When the traffic tries to leave, it follows the routing table to pick the interface the traffic will leave from. If there is no static route for the other IP, it goes out the default gateway. pf is not yet involved.
As the traffic tries to leave via the default gateway, pf can catch it, and using floating rules, it can redirect that traffic to use a different gateway.
There is no magic "go this way" direction to give a packet before it consults the routing table. Even if a service is bound to an IP on a different interface/WAN, that doesn't mean it will leave that way. If a service is bound to 'any' then for TCP it will reply from the address that the client connected to.
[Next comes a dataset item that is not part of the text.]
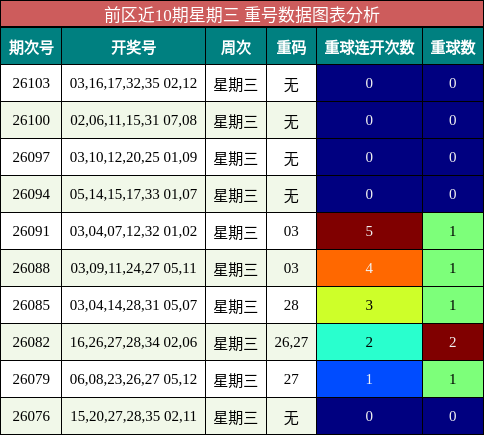Click the draw numbers for issue 26100
Viewport: 484px width, 435px height.
[133, 120]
If it's UDP, it will usually reply from the "closest" interface, which in most cases is the default route.
So unless you have default route switching enabled (which is still buggy, but mostly works, there is an open ticket, notably it has issues with ppp links), if your default route WAN is down, it will still attempt to send firewall-initiated traffic that way, or if there is no default, the OS behaves badly. Most of that is FreeBSD's fault, though we have tried to work around it over the years.
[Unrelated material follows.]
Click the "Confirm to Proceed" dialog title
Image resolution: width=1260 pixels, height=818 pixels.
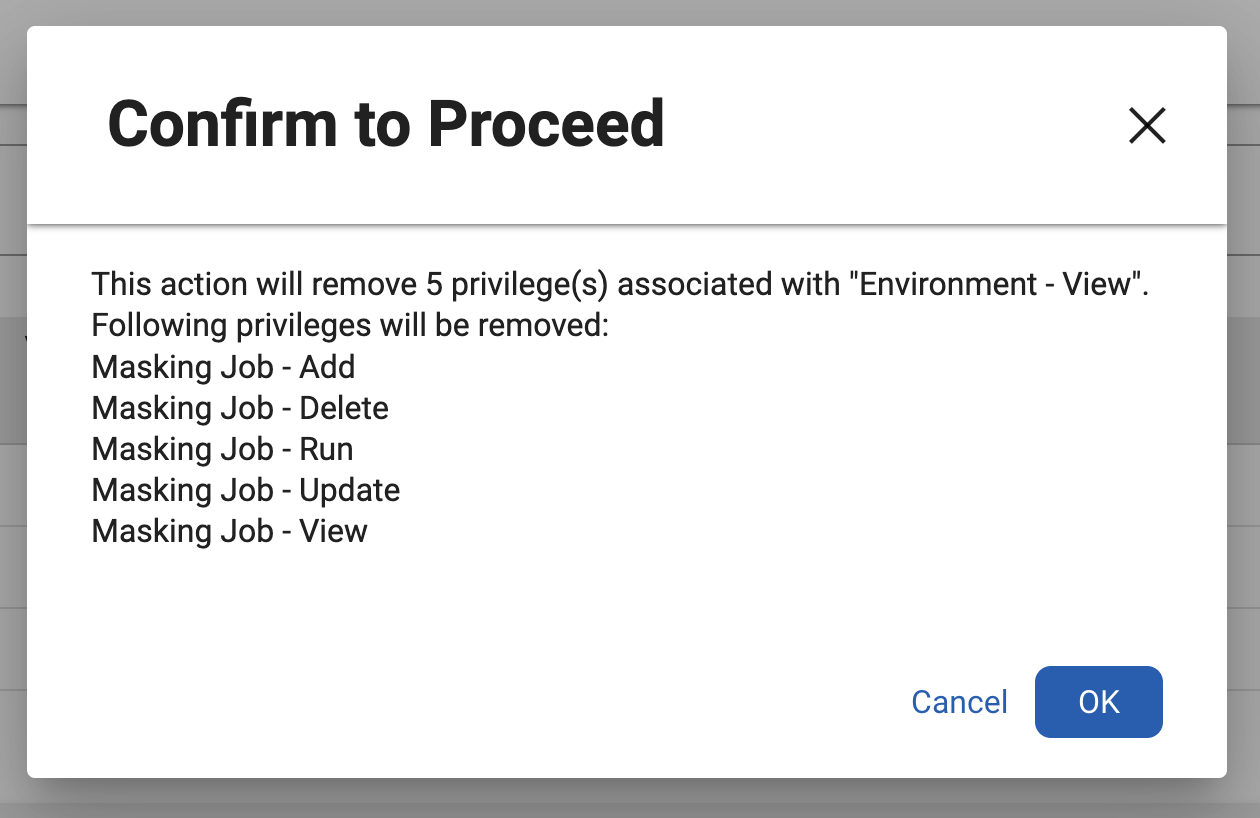(385, 123)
The NAT is required because, in the case of things like UDP or a TCP connection initiated from that interface, in order for pf to shove it out the other WAN, it needs to have the IP of that WAN applied as it leaves that way. You can't send traffic out WAN2 with WAN1's IP, and it wouldn't come back anyhow because (a) the ISP on WAN2 would probably drop it and (b) WAN1 is down so it can't receive the traffic.